Dive Brief:
- IBM’s hybrid cloud revenue topped $22 billion last year, an increase of 11% over the previous year, the tech company said in its FY-2022 Q4 earnings report for the period ending Dec. 31.
- There were some growing pains as it shifted toward a hybrid cloud business strategy. Overall revenue was flat year over year, the report said, supported by modest revenue growth in the company’s largest segments: software, consulting and infrastructure, up 3%, .5% and 2%, respectively.
- “Our approach to hybrid cloud is platform-centric,” Jim Kavanaugh, IBM’s CFO, said during a Wednesday earnings call. “As we land a platform, we get a multiplier effect across software, consulting and infrastructure.”
Dive Insight:
Software and consulting accounted for nearly three-quarters of total revenue for the 100-year-old company, which for decades dominated the mainframe computing market.
IBM rolled out its newest mainframe, the z16, in April, which helped boost z Systems revenue by 16% year over year, contributing to $4.5 in the infrastructure segment’s quarterly revenues.
Yet z16 performance was a footnote in what CEO Arvind Krishna characterized as “the first full year of the new IBM,” during the earnings call.
“Hybrid cloud and AI are the two most transformative technologies for business today,” Krishna said, highlighting IBM’s expanded partnership with AWS, the growth of its revamped partnership program and its focus on AI, automation and data solutions for industry cloud applications.
Krishna, who rose to CEO in April 2020, has tried to make IBM more focused and leaner, Arun Chandrasekaran, distinguished VP analyst at Gartner, told CIO Dive.

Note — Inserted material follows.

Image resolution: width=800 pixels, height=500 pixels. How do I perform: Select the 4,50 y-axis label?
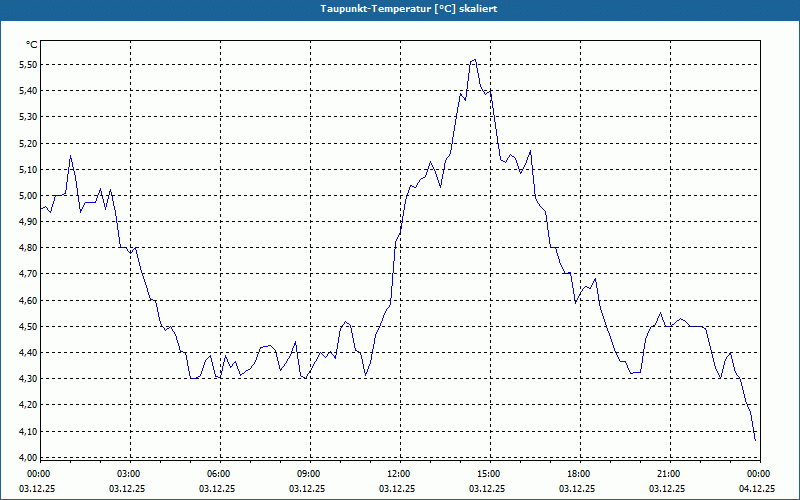tap(28, 327)
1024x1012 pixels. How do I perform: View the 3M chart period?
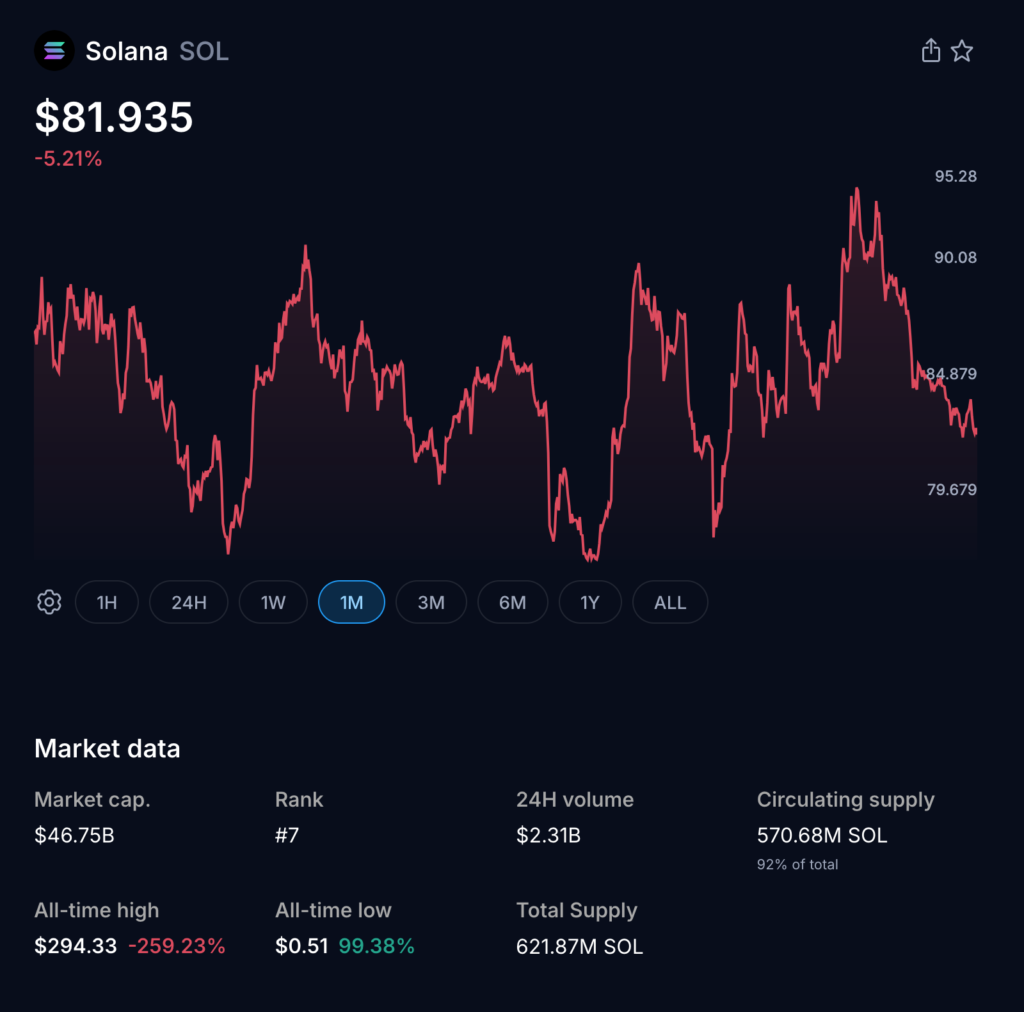pos(431,602)
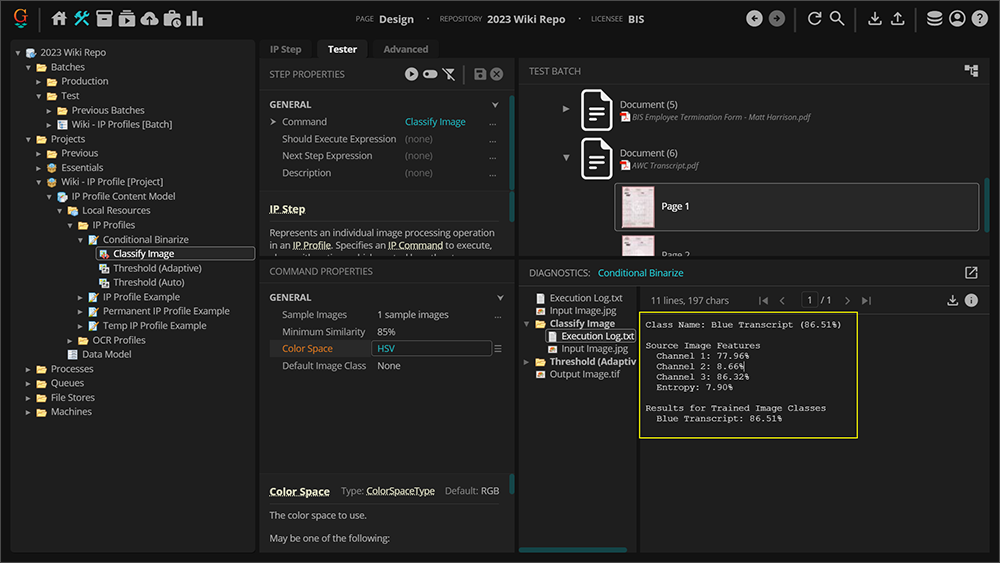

The company has made more than 20 consulting and software acquisitions over the last two years, Chandrasekaran said, in part to dispel the perception that its consulting business was merely an extension of IBM products.
“If you want to be a successful consulting company, you need to be vendor neutral,” Chandrasekaran said.
IBM spun off its infrastructure services division Kyndryl in November 2021 and Watson Health in January. The company announced it was laying off 3,900 workers Wednesday as a result of those divestitures.
During the earnings call, Kavanaugh announced another cost-saving measure. “Due to advances in technology, we are making an accounting change to extend the useful life of our server and networking equipment effective the first of January,” Kavanaugh said.
Microsoft made a similar move in July for projected savings of $3.7 billion. IBM expects to bank $200 million over the next year, according to Kavanaugh.